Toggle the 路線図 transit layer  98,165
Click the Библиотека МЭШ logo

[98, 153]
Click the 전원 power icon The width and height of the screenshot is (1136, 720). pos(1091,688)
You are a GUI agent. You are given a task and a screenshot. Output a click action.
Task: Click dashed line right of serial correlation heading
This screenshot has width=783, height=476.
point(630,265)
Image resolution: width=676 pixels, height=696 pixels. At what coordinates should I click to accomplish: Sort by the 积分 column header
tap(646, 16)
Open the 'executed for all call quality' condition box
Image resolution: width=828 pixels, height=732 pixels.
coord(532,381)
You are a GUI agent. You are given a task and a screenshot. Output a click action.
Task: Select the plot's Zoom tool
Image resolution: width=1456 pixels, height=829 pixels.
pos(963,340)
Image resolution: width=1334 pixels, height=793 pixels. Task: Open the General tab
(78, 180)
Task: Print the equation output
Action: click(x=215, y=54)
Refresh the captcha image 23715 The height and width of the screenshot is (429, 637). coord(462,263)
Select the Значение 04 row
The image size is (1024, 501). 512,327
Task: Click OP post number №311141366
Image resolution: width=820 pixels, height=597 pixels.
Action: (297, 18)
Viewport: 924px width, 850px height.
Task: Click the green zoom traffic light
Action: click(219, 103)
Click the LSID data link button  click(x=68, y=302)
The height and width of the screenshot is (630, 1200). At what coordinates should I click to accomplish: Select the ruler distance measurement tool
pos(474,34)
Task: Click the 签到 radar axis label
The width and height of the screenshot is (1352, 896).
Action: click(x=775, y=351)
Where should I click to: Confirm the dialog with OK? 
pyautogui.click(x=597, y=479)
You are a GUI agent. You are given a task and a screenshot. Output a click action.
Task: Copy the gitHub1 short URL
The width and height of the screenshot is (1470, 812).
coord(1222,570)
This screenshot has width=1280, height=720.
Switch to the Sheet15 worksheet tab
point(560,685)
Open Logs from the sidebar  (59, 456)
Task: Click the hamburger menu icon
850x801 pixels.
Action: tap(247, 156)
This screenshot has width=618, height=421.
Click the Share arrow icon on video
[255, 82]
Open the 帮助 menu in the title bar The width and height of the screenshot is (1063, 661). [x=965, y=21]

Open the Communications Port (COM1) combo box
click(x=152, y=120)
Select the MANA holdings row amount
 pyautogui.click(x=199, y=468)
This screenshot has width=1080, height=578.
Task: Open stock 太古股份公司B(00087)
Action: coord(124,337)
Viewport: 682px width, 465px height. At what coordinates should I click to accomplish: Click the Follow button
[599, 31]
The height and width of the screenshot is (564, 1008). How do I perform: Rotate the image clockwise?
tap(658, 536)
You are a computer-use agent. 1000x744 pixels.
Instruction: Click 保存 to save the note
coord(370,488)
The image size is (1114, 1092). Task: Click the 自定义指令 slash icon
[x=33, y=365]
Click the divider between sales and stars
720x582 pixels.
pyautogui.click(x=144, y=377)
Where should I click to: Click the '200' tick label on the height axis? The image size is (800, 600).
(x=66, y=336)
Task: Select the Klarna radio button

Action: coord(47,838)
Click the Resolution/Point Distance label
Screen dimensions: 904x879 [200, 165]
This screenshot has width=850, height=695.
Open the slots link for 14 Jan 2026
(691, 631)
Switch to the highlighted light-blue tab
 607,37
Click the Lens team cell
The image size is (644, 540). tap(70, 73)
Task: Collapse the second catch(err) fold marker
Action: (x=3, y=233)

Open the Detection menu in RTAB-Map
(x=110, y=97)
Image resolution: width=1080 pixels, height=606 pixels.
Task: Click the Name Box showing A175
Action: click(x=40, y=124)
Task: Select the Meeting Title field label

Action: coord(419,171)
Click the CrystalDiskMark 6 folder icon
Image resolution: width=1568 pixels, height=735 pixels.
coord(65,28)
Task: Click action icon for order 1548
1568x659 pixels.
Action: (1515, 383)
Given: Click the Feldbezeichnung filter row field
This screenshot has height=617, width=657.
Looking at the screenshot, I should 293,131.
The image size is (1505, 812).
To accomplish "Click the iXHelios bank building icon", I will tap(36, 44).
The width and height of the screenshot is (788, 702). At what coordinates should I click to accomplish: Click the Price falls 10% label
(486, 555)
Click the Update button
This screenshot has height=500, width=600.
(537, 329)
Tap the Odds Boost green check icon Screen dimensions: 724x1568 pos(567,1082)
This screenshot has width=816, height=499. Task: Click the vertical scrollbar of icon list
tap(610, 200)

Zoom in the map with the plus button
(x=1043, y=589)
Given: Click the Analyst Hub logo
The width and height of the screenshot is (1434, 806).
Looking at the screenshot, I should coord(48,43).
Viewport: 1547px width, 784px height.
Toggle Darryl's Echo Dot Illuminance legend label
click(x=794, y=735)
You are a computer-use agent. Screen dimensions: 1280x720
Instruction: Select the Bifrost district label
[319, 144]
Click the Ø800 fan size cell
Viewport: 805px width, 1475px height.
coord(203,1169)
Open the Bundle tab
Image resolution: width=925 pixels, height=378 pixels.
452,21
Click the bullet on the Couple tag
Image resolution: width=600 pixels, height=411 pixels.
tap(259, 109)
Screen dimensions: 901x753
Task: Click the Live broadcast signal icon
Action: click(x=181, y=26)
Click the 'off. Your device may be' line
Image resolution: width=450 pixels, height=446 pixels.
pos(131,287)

*EXERCISE GOAL*
The answer is the lines above between the line holding "Image resolution: width=1334" and the line holding "Click the LSID", inclusive, each written out exactly, and no others.

*FINISHED TASK*
Image resolution: width=1334 pixels, height=793 pixels. Task: Open the General tab
(78, 180)
Task: Print the equation output
Action: click(x=215, y=54)
Refresh the captcha image 23715 The height and width of the screenshot is (429, 637). coord(462,263)
Select the Значение 04 row
The image size is (1024, 501). 512,327
Task: Click OP post number №311141366
Image resolution: width=820 pixels, height=597 pixels.
Action: (297, 18)
Viewport: 924px width, 850px height.
Task: Click the green zoom traffic light
Action: click(219, 103)
Click the LSID data link button  click(x=68, y=302)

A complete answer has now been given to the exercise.